Praxisabgabe: oft leichter als gedacht
Melanie HurstFrüher konnten Ärztinnen und Ärzte ihre Praxis so lukrativ verkaufen, dass der Erlös den gewohnten Lebensstandard auch im Alter sicherte. Diese Zeiten sind zwar vorbei – trotzdem machen jetzt Kollegen, die in den vergangenen zehn Jahren in den Ruhestand gingen, neue Hoffnung.

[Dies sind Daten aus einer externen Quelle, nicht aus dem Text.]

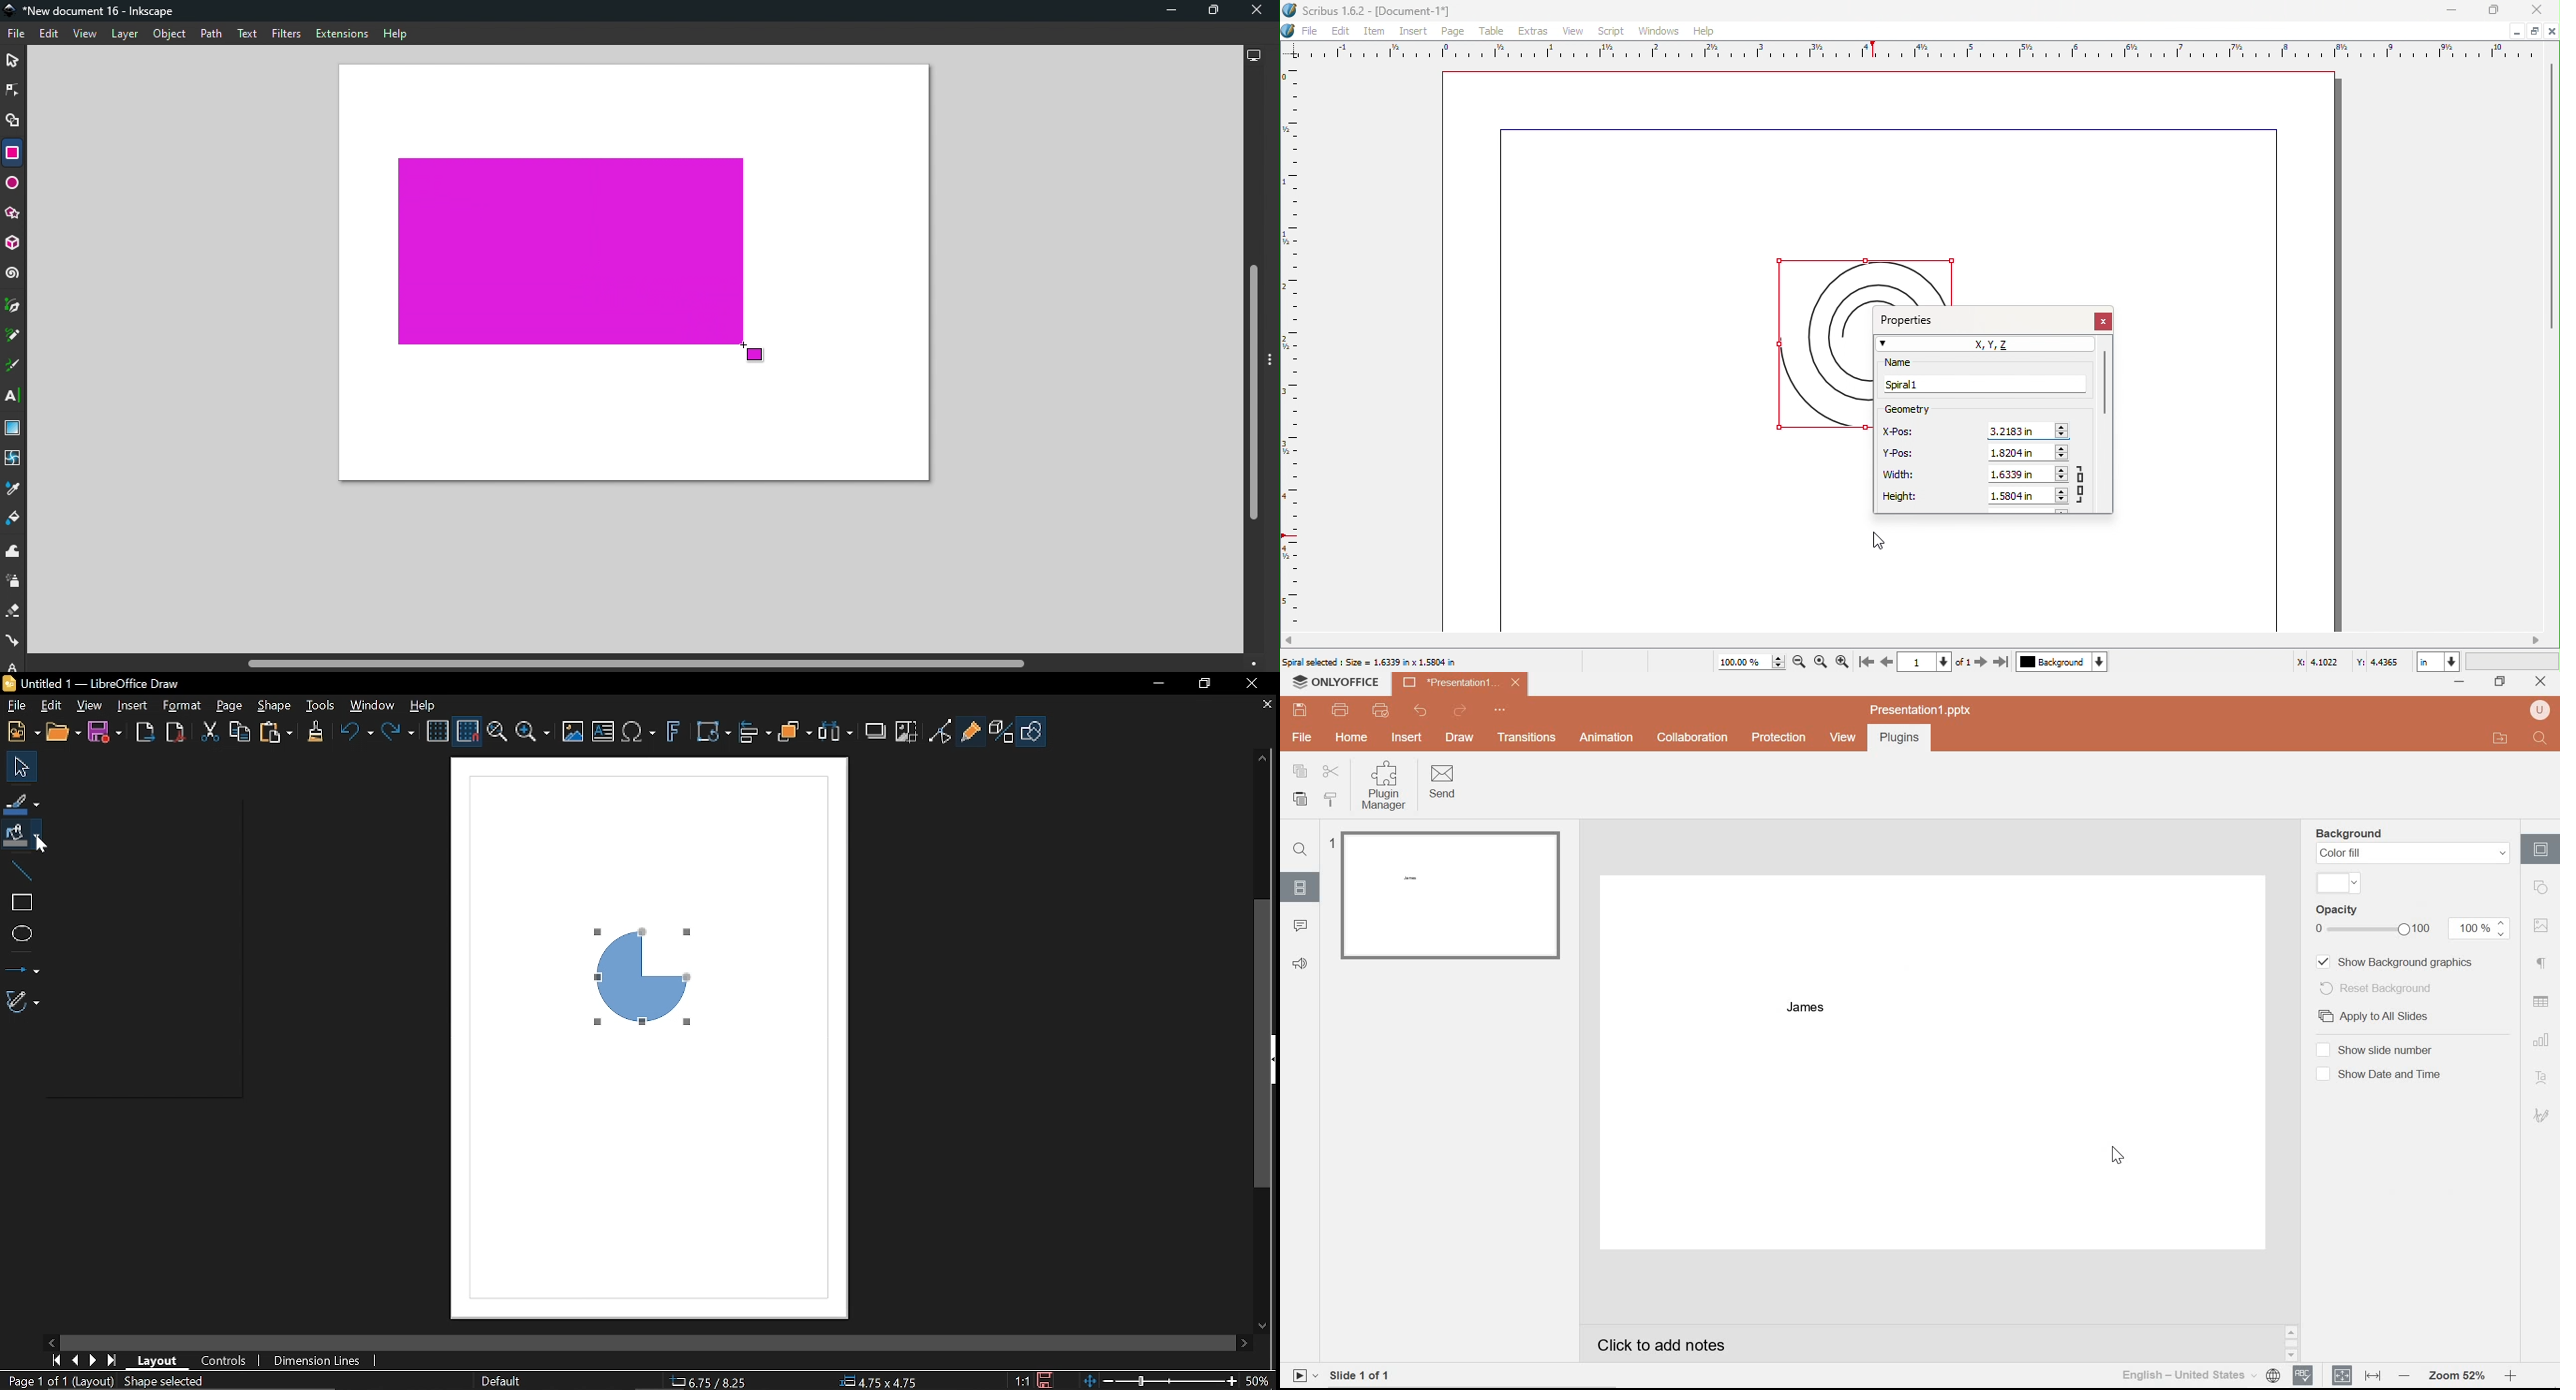 The height and width of the screenshot is (1400, 2576). What do you see at coordinates (1455, 32) in the screenshot?
I see `Page` at bounding box center [1455, 32].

Für niedergelassene Ärztinnen und Ärzte stellt der Erlös aus der Praxisabgabe eine wichtige Säule ihrer Altersvorsorge dar. Doch viele sorgen sich mittlerweile, ob sie ihre Praxis noch so einfach verkaufen können wie die Kollegen aus früheren Zeiten. Die gute Nachricht vorweg: Tatsächlich verläuft die Praxisabgabe einfacher, als viele denken. Das zeigt eine aktuelle Befragung der apoBank.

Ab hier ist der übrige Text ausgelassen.